Ao propor que o estudante realize uma reflexão sobre o texto, o professor deixa de ser o centro e passa a mediar o conhecimento em sala de aula, tornando a aprendizagem mais dinâmica e fazendo com que seu aluno seja protagonista de seu conhecimento. Dessa forma, o trabalho com base na LT possibilita que o ensino da linguagem seja além da gramática e que não utilize o texto para pretexto, e sim como objeto de estudo para ser explorada não só a gramática, mas também a leitura e a produção textual. Na seção seguinte, apresentar-se-á o trabalho com a leitura na perspectiva da LT, considerando os conhecimentos que são mobilizados nesse momento.
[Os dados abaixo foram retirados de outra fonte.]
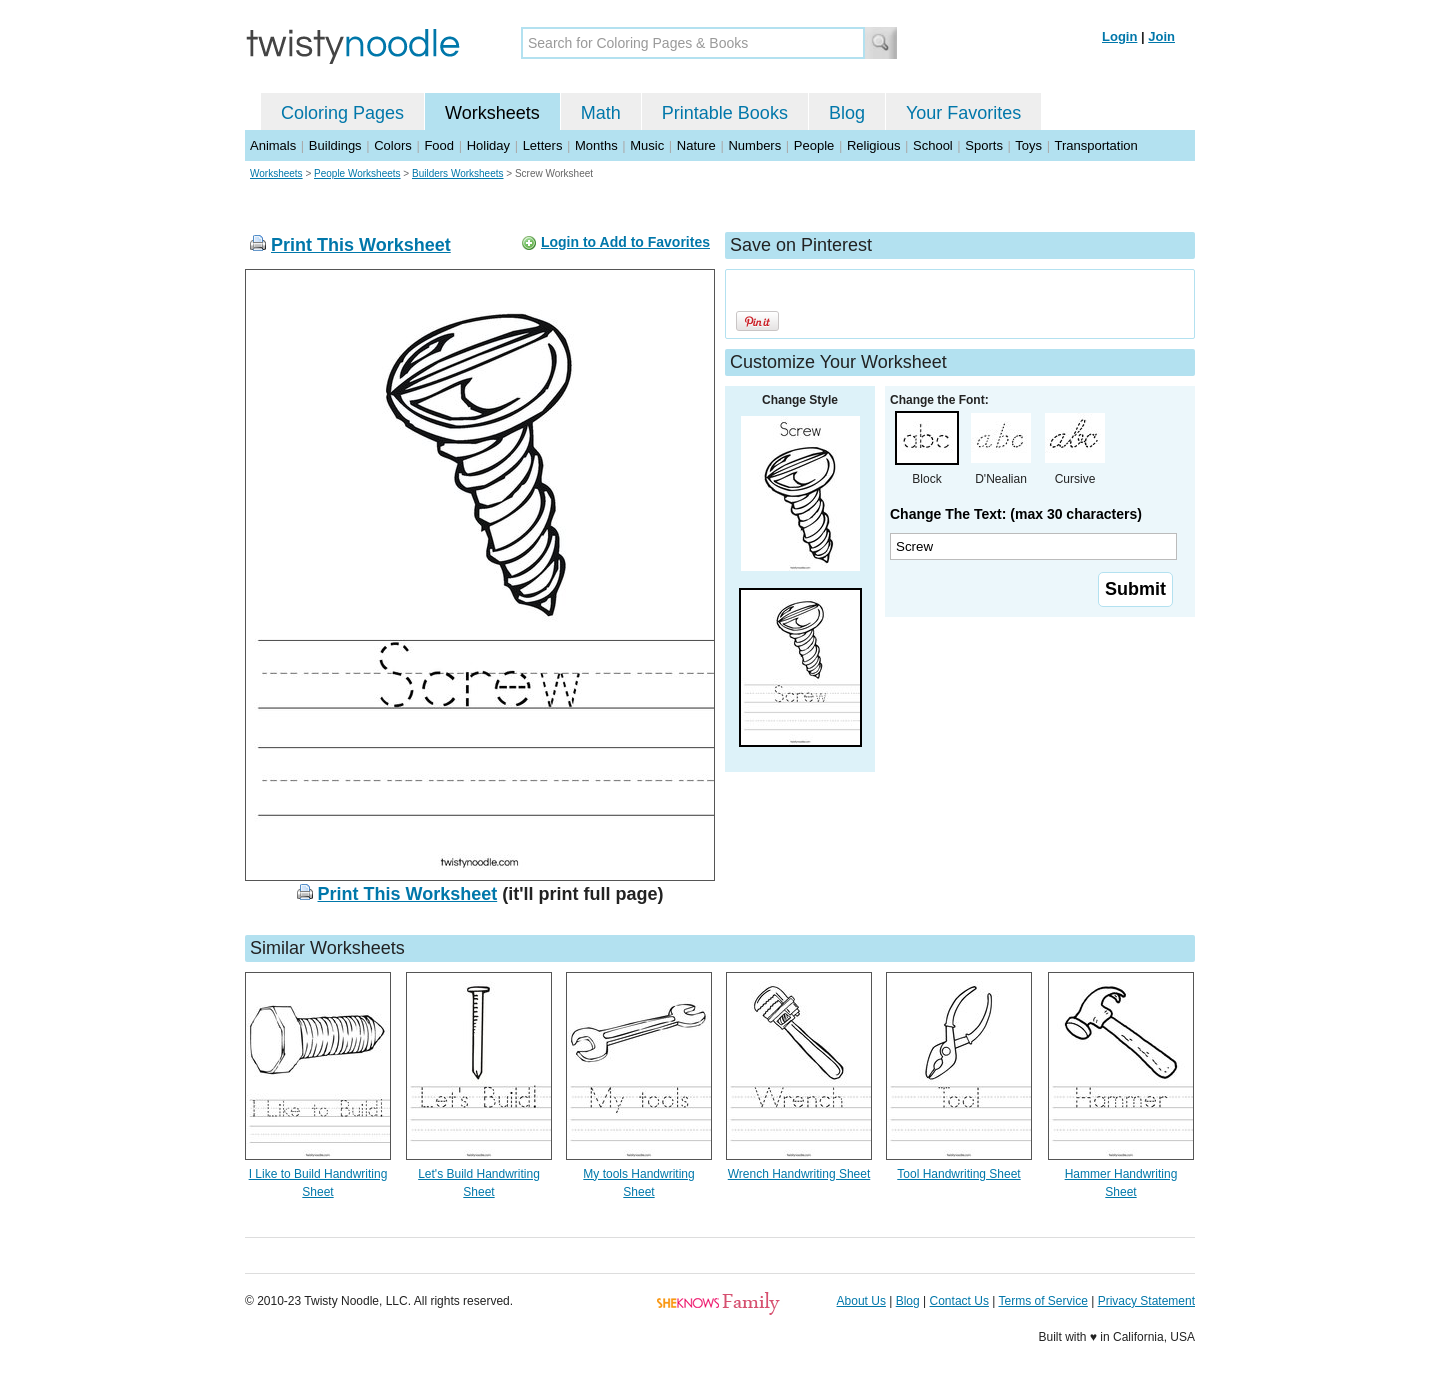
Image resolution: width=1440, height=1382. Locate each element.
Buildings (335, 145)
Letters (543, 145)
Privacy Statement (1146, 1301)
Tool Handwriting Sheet (958, 1174)
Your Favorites (963, 113)
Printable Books (725, 113)
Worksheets (492, 113)
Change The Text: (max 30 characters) (1016, 514)
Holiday (488, 145)
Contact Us (959, 1301)
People (814, 145)
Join (1161, 36)
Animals (273, 145)
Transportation (1095, 145)
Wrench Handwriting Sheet (799, 1174)
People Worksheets (357, 173)
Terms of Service (1042, 1301)
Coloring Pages (342, 113)
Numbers (754, 145)
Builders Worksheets (458, 173)
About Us (861, 1301)
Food (439, 145)
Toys (1028, 145)
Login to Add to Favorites (625, 242)
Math (601, 113)
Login (1119, 36)
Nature (696, 145)
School (933, 145)
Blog (847, 113)
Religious (873, 145)
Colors (393, 145)
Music (647, 145)
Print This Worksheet (361, 245)
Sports (984, 145)
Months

2.2 O trabalho com a leitura na perspectiva da LT
Refletir sobre o que está sendo proposto em sala de aula é relevante para que se possa aperfeiçoar tanto a aprendizagem quanto o ensino. Como já mencionado, abordar-se-á o ensino da leitura a partir de uma atividade do gênero textual tirinha. Nesse referente, Koch e Elias (2014a, p. 12) afirmam que:
A leitura é o processo no qual o leitor realiza trabalho ativo de compreensão e interpretação do texto, a partir de seus objetivos, de seu conhecimento sobre o assunto, sobre o autor, de tudo o que sabe sobre a linguagem [...]. Trata-se de uma atividade que implica estratégias de seleção, antecipação, inferência e verificação, sem as quais não é possível proficiência.
É impossível pensar no processo de ensino e aprendizagem sem imaginar um sistema educacional no qual a leitura não esteja presente, uma vez que é possível desenvolver através dela a formação de bons leitores e de sujeitos construtores de sua própria opinião e de outrem. Logo, segundo Freire (2002, p. 11), a “linguagem e a realidade se prendem dinamicamente, a compreensão do texto a ser alcançada por sua leitura crítica implica a percepção das relações entre texto e o contexto”.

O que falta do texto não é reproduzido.